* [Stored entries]
───

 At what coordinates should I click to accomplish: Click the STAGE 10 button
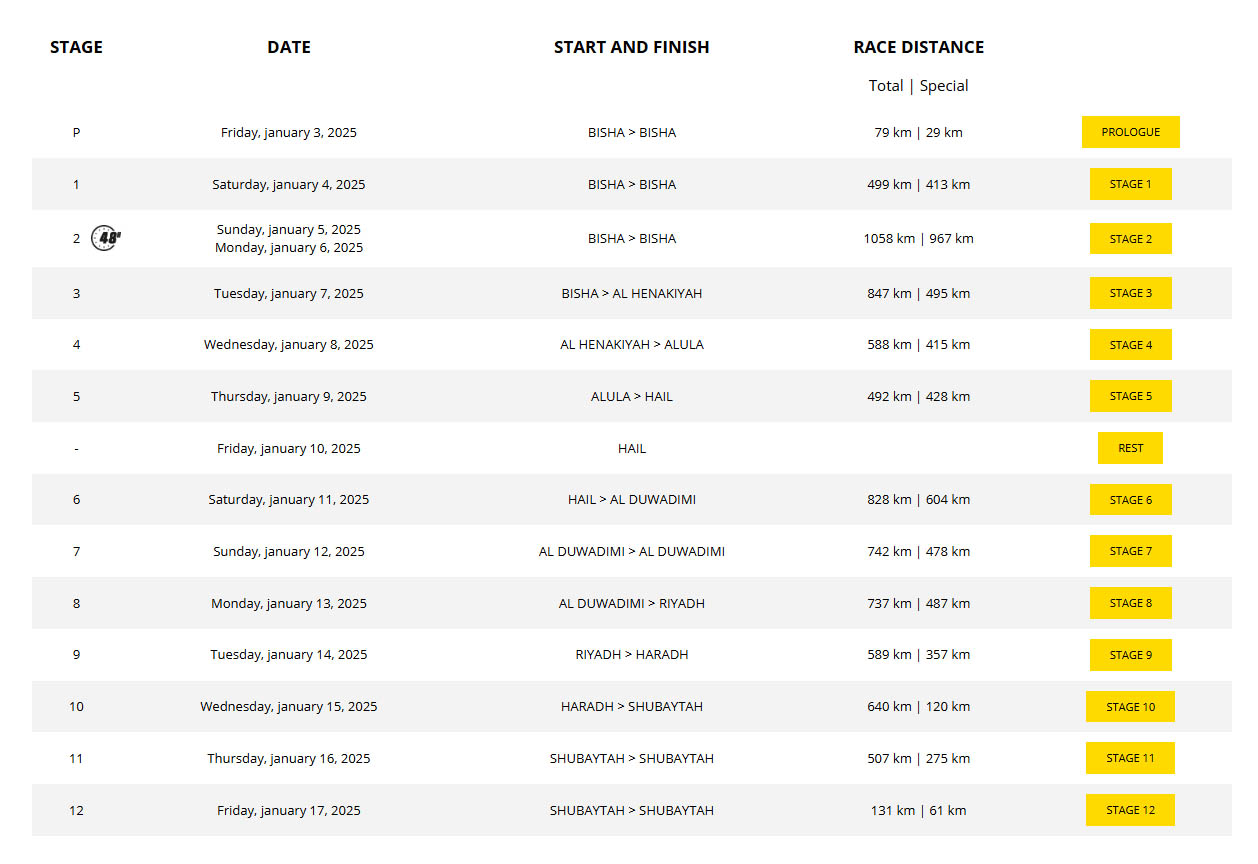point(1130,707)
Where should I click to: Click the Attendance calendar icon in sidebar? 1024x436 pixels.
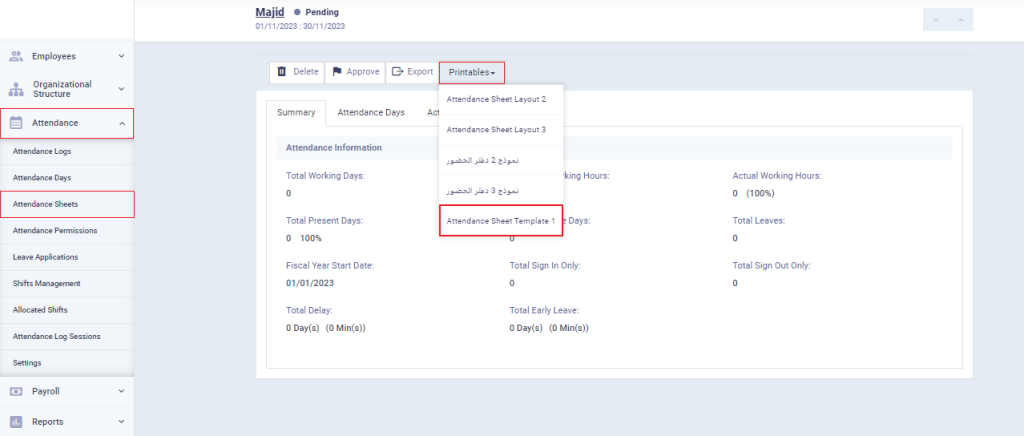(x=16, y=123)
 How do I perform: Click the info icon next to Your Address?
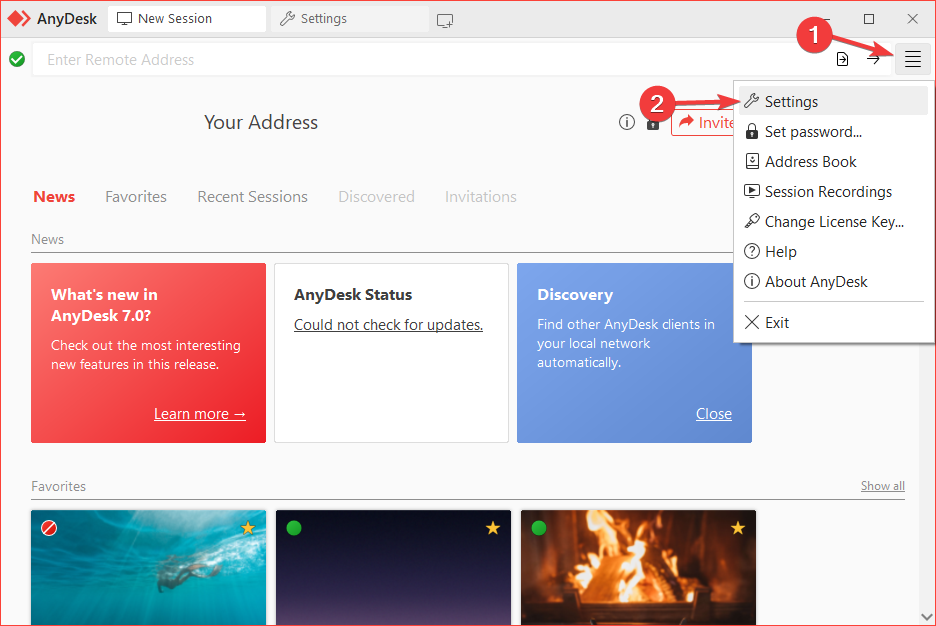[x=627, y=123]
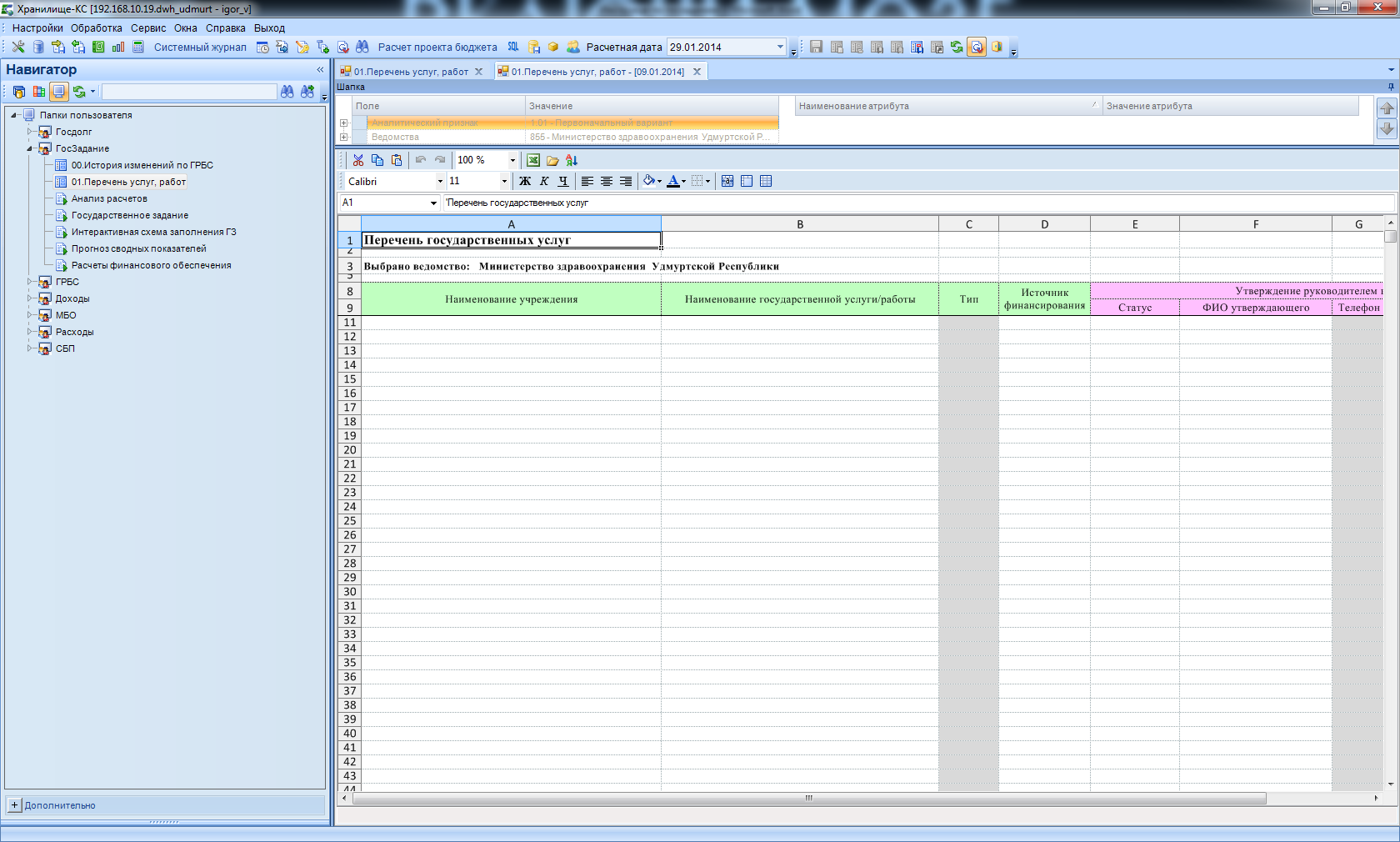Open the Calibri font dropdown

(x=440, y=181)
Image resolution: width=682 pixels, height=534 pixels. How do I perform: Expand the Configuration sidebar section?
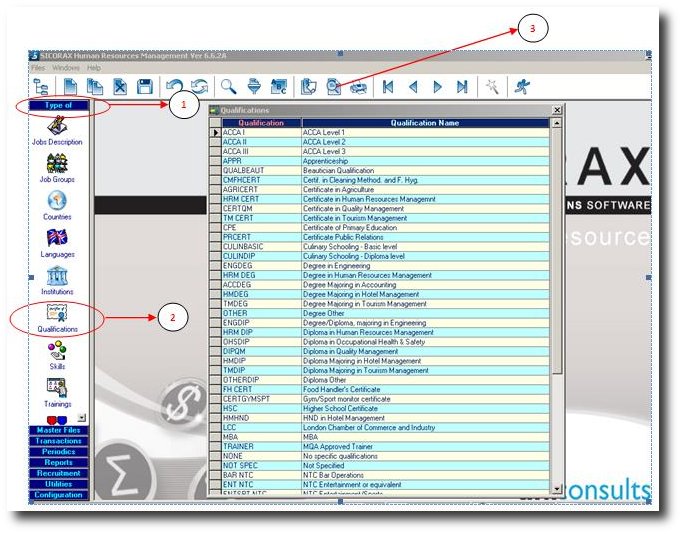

───

* [EXERCISE GOAL] Start to finish, write out the data above exactly, omitting all pictures.

* [WRITTEN RESPONSE]
 At what coordinates should I click to accomplish: Click the STAGE 10 button
point(1130,707)
Where should I click to: Click the Attendance calendar icon in sidebar? 1024x436 pixels.
(x=16, y=123)
 How do I perform: Click the info icon next to Your Address?
[x=627, y=123]
Open the Calibri font dropdown

(x=440, y=181)
Image resolution: width=682 pixels, height=534 pixels. How do I perform: Expand the Configuration sidebar section?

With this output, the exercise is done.